IMF memproyeksikan perekonomian Indonesia akan tumbuh sebesar 5,6 persen pada 2022 dan menguat ke 6 persen pada 2023. Namun, IMF menyarankan pemerintah untuk tetap waspada atas peningkatan sejumlah risiko eksternal, di antaranya gelombang baru penyebaran Covid-19 dan peningkatan tekanan inflasi global.
Dalam perspektif jangka menengah, lanjut Febrio, IMF menilai kerangka strategi peningkatan pendapatan negara sangat penting untuk dapat memenuhi kebutuhan belanja pembangunan prioritas. Hal tersebut bermanfaat untuk menopang pertumbuhan Indonesia menuju level potensial, sekaligus memenuhi Sasaran Pembangunan yang Berkelanjutan (Sustainability Development Goals/SDGs).

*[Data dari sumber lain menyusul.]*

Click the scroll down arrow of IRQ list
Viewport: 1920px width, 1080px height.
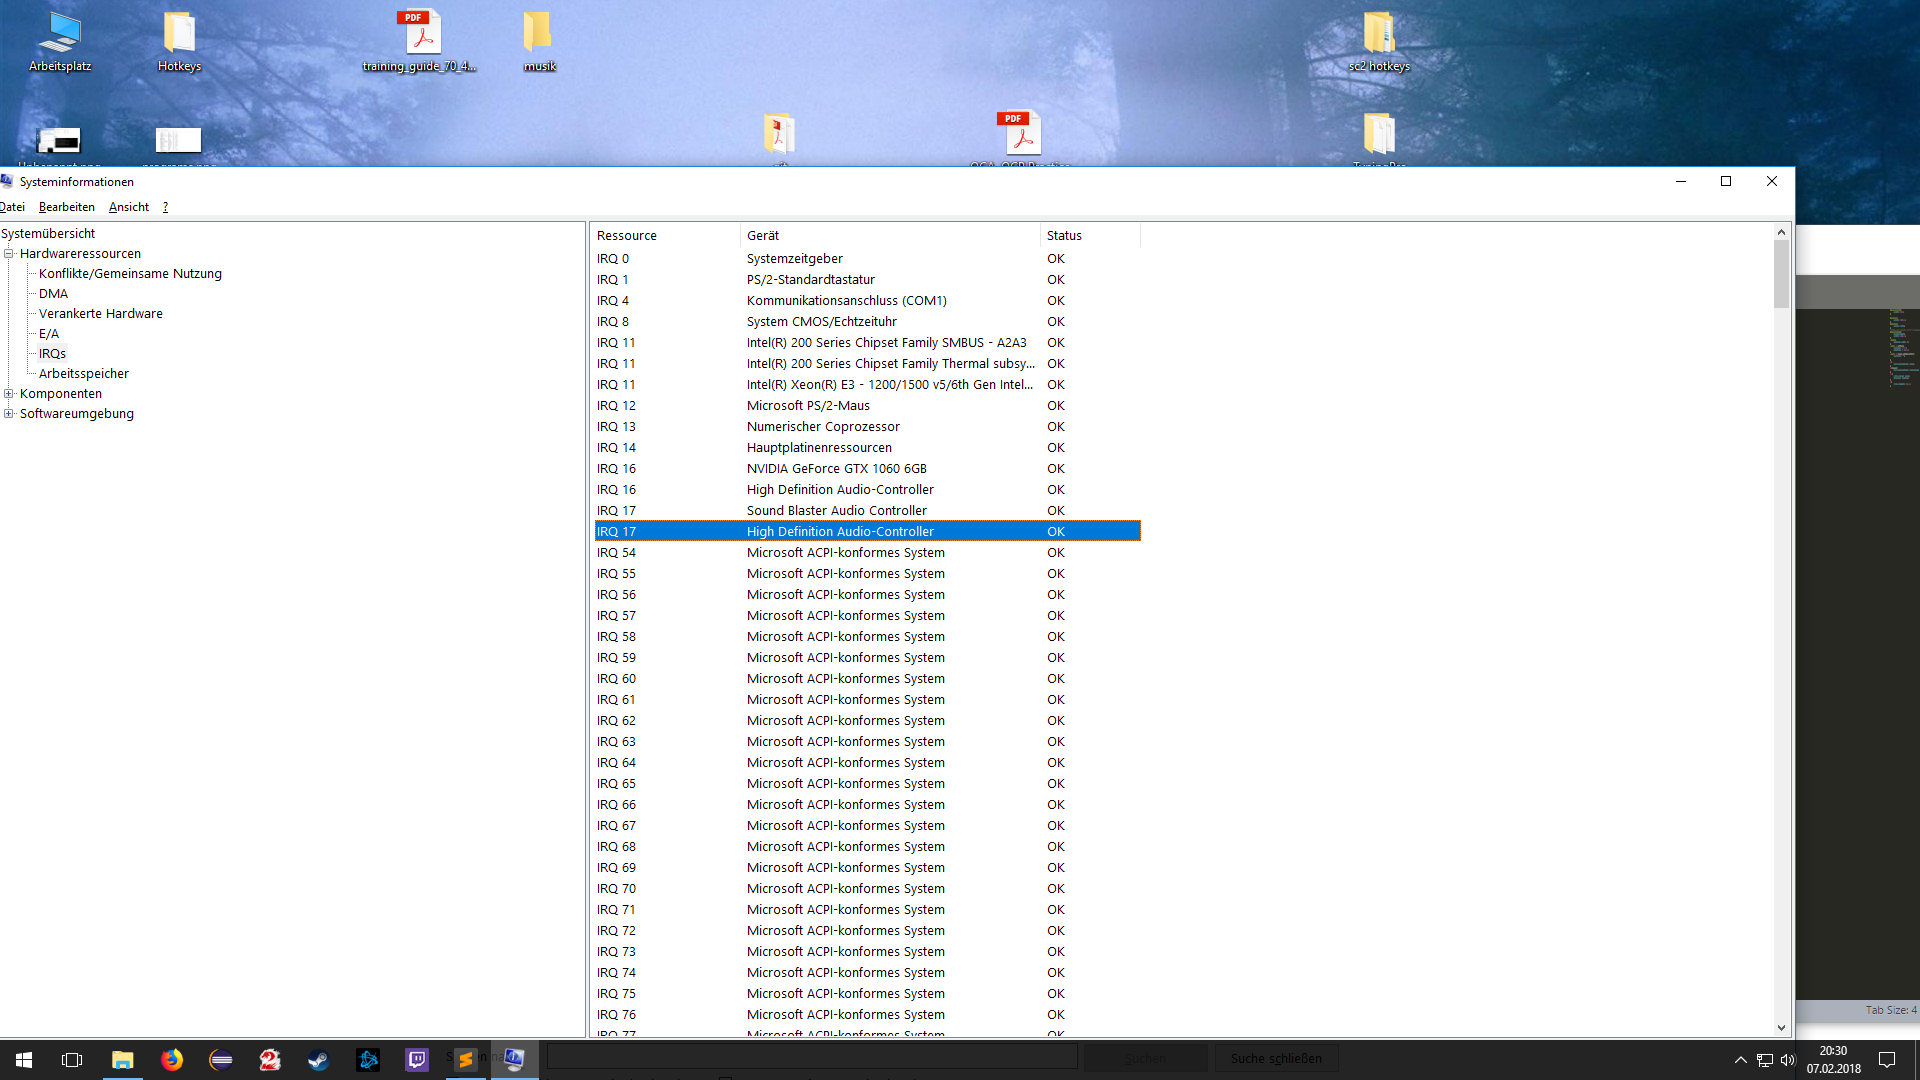[1781, 1027]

”Strategi kebijakan fiskal jangka menengah akan dirancang lebih spesifik menjadi bagian dari strategi keluar dari kebijakan luar biasa di masa pandemi,” kata Febrio.
Febrio menambahkan, pada aspek moneter, IMF menyarankan agar kebijakan moneter tetap diterapkan secara akomodatif untuk mendukung pemulihan, dengan tetap memperhatikan dinamika perekonomian. Untuk itu, kerja sama berbagi beban (burden sharing) antara pemerintah dan Bank Indonesia dalam rangka pembiayaan penanganan pandemi dapat dihentikan pada akhir 2022 sesuai amanat UU Nomor 2 Tahun 2020.
”Tentu hal tersebut dilakukan dengan mempertimbangkan kinerja fiskal yang saat ini sudah makin menguat,” kata Febrio.